15.4 Carnot’s perfect heat engine: the second law of thermodynamics  (Page 2/7)

Carnot’s interesting result implies that 100% efficiency would be possible only if $T_{\text{c}}=\mathrm{0\; K}$ —that is, only if the cold reservoir were at absolute zero, a practical and theoretical impossibility. But the physical implication is this—the only way to have all heat transfer go into doing work is to remove all thermal energy, and this requires a cold reservoir at absolute zero.

It is also apparent that the greatest efficiencies are obtained when the ratio $T_{\text{c}}/T_{\text{h}}$ is as small as possible. Just as discussed for the Otto cycle in the previous section, this means that efficiency is greatest for the highest possible temperature of the hot reservoir and lowest possible temperature of the cold reservoir. (This setup increases the area inside the closed loop on the $\text{PV}$ diagram; also, it seems reasonable that the greater the temperature difference, the easier it is to divert the heat transfer to work.) The actual reservoir temperatures of a heat engine are usually related to the type of heat source and the temperature of the environment into which heat transfer occurs. Consider the following example.

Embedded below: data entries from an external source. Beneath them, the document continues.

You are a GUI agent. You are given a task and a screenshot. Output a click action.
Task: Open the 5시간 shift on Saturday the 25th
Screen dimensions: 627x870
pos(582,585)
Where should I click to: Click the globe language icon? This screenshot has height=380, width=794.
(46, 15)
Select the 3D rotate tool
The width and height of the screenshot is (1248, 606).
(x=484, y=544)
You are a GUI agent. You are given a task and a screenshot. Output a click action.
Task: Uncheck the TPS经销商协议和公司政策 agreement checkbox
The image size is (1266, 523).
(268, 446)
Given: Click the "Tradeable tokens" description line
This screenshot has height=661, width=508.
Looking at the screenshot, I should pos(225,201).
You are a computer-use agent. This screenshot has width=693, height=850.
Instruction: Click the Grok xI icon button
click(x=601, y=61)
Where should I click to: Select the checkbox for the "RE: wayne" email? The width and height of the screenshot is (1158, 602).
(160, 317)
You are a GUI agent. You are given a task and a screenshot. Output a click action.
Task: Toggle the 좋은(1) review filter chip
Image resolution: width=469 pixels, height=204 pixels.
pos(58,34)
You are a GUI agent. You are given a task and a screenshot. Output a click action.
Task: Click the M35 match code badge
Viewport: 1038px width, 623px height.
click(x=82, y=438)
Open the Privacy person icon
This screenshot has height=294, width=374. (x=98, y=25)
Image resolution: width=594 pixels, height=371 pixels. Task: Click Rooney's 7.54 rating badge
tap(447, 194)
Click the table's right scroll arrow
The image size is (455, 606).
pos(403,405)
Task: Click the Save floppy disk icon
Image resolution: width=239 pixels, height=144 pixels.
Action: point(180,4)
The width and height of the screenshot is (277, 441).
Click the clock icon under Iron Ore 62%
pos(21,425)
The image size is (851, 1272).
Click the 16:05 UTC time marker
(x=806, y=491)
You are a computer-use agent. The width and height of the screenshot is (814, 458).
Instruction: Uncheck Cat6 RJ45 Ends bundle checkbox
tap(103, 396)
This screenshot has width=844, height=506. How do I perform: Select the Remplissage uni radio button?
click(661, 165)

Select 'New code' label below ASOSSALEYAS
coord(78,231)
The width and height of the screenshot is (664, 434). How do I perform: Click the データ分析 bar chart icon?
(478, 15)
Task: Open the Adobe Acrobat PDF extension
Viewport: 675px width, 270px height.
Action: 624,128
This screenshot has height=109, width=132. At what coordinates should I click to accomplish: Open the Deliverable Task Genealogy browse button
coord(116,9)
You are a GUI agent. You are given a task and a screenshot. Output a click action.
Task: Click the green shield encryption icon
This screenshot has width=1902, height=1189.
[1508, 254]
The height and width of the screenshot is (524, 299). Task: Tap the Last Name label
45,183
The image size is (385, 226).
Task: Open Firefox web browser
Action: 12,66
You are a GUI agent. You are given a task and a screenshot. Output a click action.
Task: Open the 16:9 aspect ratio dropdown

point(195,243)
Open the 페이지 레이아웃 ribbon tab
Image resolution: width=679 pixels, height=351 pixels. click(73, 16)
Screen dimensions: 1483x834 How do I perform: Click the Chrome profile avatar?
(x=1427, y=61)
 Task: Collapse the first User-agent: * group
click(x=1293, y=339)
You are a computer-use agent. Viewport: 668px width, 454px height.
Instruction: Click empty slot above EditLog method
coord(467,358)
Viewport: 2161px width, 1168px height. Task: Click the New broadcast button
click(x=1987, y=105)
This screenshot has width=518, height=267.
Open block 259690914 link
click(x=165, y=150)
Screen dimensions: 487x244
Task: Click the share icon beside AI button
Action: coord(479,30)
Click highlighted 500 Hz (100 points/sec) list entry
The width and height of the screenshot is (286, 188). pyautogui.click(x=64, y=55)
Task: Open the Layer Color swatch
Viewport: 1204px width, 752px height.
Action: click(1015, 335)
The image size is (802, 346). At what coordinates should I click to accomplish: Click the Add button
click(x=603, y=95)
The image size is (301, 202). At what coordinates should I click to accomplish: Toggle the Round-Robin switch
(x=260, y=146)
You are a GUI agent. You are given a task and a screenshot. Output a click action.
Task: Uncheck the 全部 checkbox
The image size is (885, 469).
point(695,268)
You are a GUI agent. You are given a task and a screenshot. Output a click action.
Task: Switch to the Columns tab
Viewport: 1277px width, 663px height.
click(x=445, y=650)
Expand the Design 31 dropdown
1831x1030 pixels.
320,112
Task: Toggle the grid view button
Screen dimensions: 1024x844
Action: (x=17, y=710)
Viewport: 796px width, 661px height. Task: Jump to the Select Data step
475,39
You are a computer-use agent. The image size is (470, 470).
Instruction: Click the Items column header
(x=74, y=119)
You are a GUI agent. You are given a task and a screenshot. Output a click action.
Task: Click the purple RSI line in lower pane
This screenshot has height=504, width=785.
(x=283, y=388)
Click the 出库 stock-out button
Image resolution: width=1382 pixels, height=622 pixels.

Maximum theoretical efficiency for a nuclear reactor

A nuclear power reactor has pressurized water at $\text{300}\text{º}\text{C}$ . (Higher temperatures are theoretically possible but practically not, due to limitations with materials used in the reactor.) Heat transfer from this water is a complex process (see [link] ). Steam, produced in the steam generator, is used to drive the turbine-generators. Eventually the steam is condensed to water at $\text{27}\text{º}\text{C}$ and then heated again to start the cycle over. Calculate the maximum theoretical efficiency for a heat engine operating between these two temperatures.